As LGBTQ Pride celebrations reach a fever pitch across the country over the next few days there is real reason to celebrate. In the next couple of days President Obama is likely to sign an executive order--announced nearly two weeks ago--that would ban workplace discrimination against LGBT employees at any company that does business with the federal government.
Obama's executive action will bring important safeguards to nearly one out of five LGBT workers. That's because the U.S. spends nearly a half trillion dollars on goods and services in the private sector each year. Companies that do business with the United States government will have to provide workplace protections whether they work on a federal contract or not.
As the report A Broken Bargain: Discrimination, Fewer Benefits and More Taxes for LGBT Workers (PDF) put it, "Inequitable laws impose across-the-board hardships that undermine both the economic security of millions of workers and the ability of businesses to recruit, employ and retain the best the the brightest." Given that nearly two out of five (PDF) gay and lesbian workers have experienced discrimination on the job, with the transgender community bearing the brunt of workplace hostility, Obama's action could help change all of that.
The president's decision to do something about LGBT workplace discrimination comes as a surprise. In fact, his decision to shield workers at companies that make everything from the nation's jet fighters to the asphalt in our roads marks a stunning reversal after six years of solid resistance to the idea. In fact, months before the 2012 election when LGBTQ contributions and votes were vital, LGBTQ activists were called to the White House in order to receive the news that Obama had decided not to sign the very order that will be offered up in a matter of days. The New York Times described attendees after that meeting with White House Counselor Valerie Jarrett as "disappointed and vexed." But just two years later Obama stands to make history with a stroke of a pen.
When asked what emotion he felt after receiving word that the executive order would move forward Freedom to Work's Tico Almeida said elation. Almeida founded Freedom to Work three years ago to fight for LGBT workplace protections. "It was inexplicable and frustrating why [the White House] delayed this for six years, but now the president leads Congress by example and he does so from a place of moral clarity."

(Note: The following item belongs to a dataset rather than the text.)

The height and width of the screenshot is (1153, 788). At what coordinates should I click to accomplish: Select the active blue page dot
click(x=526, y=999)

Obama's intensified focus on employment non-discrimination is key for LGBTQ people of color. As I have written before, people of color are more likely to identify as LGBTQ than their white counterparts. While many who work in professional jobs at the largest corporations like Citibank and Google already enjoy the protection of sexual orientation and gender-identity safeguards, many at medium-sized and small companies do not. Given the fact that LGBTQ Americans are more 30 percent more likely to have lower-wage, hourly jobs than the population overall, this difference is key. Many fast food franchises, for example, are in fact small businesses.

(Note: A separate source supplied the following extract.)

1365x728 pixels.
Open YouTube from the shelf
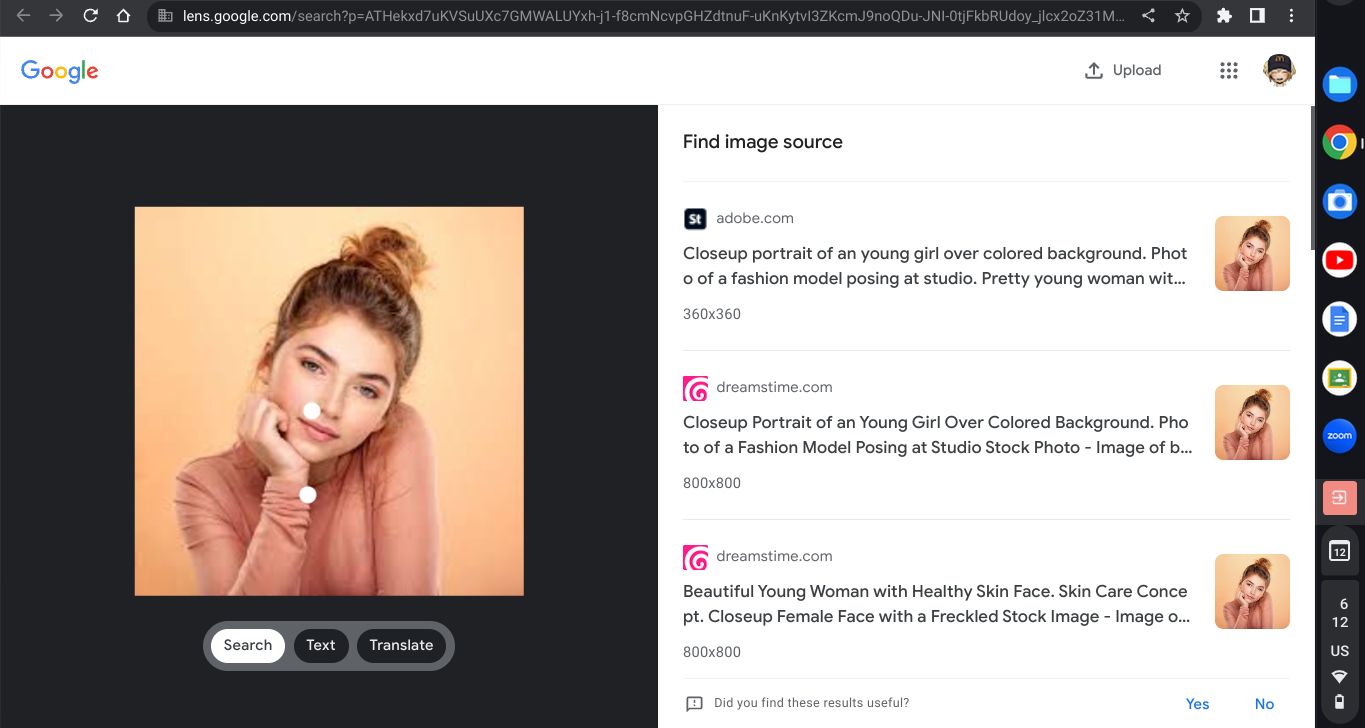pos(1339,260)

But even at some large companies gaps remain. According to The Williams Institute more than seven out of the nation's biggest corporations provide protections for LGBTQ workers but Exxon Mobil (PDF), for example, has none. Exxon Mobil is the second largest company in the world and employs tens of thousands people in the United States. Since Exxon Mobil does business with the federal government once the executive order takes effect all of its employees will be subject to the new non-discrimination rules.

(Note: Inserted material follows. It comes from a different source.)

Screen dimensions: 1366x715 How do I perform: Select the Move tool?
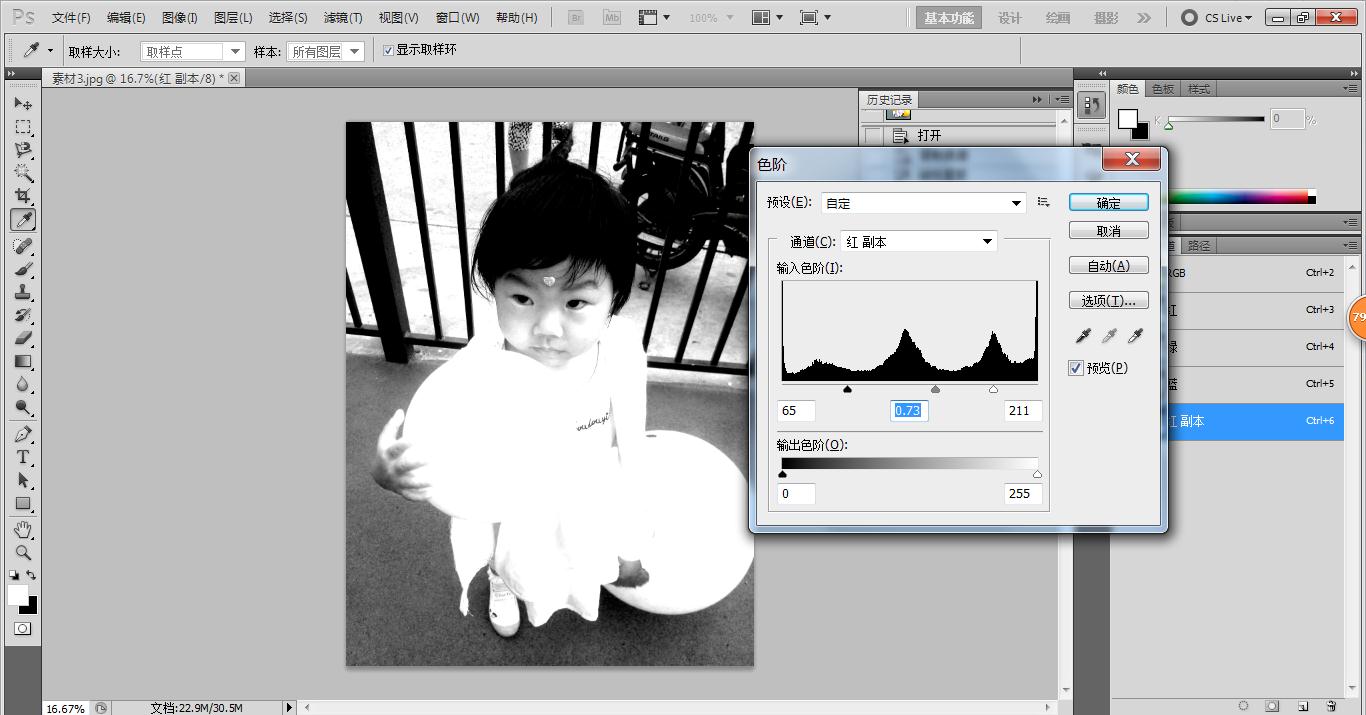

The new executive order is also important for LGBTQ workers in the South where over 50 percent of African-Americans live and states with the second and third largest numbers of Latinos are located. Out of the roughly 30 states without nondiscrimination laws, nearly half are below the old Mason-Dixon line. In parts of the country where no workplace protections exist, as Lambda Legal's Holiday Simmons told me, the order "will have more impact than in other states" with safeguards.
"Every year we get thousands and thousands of calls from people of color who believe that they've faced employment discrimination," said Simmons, the director of community education and advocacy for Lambda Legal's Southern Regional Office. "This is a big, big issue because you can't do much in life until you have a livelihood. Until that happens everything else is secondary."
Of course the reason that Obama is required to act unilaterally is because the Congress has chosen not to do so. Though the Employment Non-Discrimination Act (ENDA) passed the Senate last year it's stuck in the House of Representatives where Speaker John Boehner said that there is "no way" ENDA will see the light of day this year. ENDA would guarantee LGBTQ workers in all 50 states the protections they need to be judged on their performance rather than who they are.
What's interesting is that the only way we've arrived at this moment of historic guarantees for LGBTQ workers is through the exercise of authority that Obama has been resistant to use: the inherent power of the presidency. What's equally curious is that the president remains reticent to take the sweeping executive action he has on LGBT issues and apply them with equal force to other parts of the progressive agenda. Immigration of course is a stand-out where the president has consistently asserted that he has little room to maneuver on the scope of deportations, even as the Secretary of Homeland Security reports directly to the Executive Office of the President. Adding to this picture is the fact that the executive order raising the minimum wage for federal contractors is limited, applying only to private sector employees who work on government contracts.
But the path to full economic justice is full of advancements and setbacks. Without a doubt, Obama's looming action is a clear, historic win. For that he and the entire nation should celebrate this weekend with Pride.